Brokerage Return on REVENUE

Brokers have to get creative to stay profitable.

Continually declining retained company dollar (CO$) has been all the talk in the residential real estate industry. The days of 30%+ retained by the brokerage is all but a distant memory, and most firms are faced with trying to figure out how to function in a sub-20 percent environment.

Brokerage firms have been dealing with a steady decline in retained CO$ for years, and the rate of decline has yet to flatten out. Since 2012, we’ve seen the national average for all brokerage types fall by a staggering 34 percent!

Declining Company Dollar

Given this downward trend, brokerage firms have to be creative to remain profitable. Some have struggled, but most have stayed true to their savvy entrepreneurial spirits to keep their bottom line in the black. At REAL Trends, we track this bottom line performance via our Benchmark Report. As you can see, firms have so far successfully combated the retained CO$ woes.

Specifically, our Benchmark tracks Return on Revenue (ROR), which is calculated by dividing net income (after adjustments) by gross revenue. ROR is a pure measure of profitability, primarily the owners’ yield. On average, ROR is not as high in the real estate industry as it is in other industries, but one can still make a good living running a brokerage firm.

▶ _Work to do_
a - In the text on brokerage return on revenue, by what percentage has the national average of retained company dollar for all brokerage types fallen since 2012?
b - From the text on brokerage return on revenue, transcribe the passage that opens with the words containing "Continually declining retained" and closes with "sub-20 percent environment.".

▶ _Rows for locating words and elements_
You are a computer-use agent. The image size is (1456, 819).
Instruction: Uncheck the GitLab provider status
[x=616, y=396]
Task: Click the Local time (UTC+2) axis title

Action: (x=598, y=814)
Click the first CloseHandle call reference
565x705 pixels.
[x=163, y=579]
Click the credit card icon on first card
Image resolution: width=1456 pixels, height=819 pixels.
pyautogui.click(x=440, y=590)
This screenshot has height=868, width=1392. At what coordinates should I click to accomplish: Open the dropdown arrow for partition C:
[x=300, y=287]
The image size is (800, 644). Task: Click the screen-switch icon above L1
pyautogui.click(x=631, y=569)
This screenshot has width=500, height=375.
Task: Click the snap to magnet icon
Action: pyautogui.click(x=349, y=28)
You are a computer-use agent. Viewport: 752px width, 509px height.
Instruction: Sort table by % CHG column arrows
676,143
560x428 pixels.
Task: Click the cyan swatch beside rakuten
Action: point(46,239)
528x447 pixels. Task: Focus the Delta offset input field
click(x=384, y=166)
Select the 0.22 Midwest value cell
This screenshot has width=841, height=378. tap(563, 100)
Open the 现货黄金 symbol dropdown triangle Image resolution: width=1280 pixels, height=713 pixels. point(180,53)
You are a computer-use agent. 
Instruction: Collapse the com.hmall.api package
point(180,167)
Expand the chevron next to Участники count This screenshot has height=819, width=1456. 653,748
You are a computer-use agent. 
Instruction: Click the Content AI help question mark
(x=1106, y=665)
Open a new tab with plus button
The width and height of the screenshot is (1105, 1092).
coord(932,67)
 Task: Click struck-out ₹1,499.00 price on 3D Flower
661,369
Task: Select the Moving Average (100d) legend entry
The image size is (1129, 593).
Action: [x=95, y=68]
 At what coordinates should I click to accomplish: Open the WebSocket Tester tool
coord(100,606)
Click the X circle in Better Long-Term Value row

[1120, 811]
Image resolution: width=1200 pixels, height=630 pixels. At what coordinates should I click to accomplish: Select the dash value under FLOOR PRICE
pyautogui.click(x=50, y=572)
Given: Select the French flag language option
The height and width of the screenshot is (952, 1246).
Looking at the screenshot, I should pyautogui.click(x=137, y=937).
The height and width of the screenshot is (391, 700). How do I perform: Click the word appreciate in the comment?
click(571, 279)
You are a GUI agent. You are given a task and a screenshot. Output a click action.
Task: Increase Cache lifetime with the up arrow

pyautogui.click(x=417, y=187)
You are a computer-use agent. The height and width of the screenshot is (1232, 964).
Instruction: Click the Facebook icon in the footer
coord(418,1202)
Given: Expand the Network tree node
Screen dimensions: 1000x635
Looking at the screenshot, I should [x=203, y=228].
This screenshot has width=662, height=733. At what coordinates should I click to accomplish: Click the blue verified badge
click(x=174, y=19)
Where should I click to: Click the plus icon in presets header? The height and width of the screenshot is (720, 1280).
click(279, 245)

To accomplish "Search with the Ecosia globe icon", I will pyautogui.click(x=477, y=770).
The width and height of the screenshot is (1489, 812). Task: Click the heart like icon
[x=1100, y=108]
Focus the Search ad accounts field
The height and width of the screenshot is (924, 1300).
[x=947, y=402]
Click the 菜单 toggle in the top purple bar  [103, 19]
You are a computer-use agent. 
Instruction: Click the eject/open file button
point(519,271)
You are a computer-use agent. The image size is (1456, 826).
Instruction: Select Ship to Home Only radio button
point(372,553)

▶ _Responses to the exercise_
a - 34 percent

b -
Continually declining retained company dollar (CO$) has been all the talk in the residential real estate industry. The days of 30%+ retained by the brokerage is all but a distant memory, and most firms are faced with trying to figure out how to function in a sub-20 percent environment.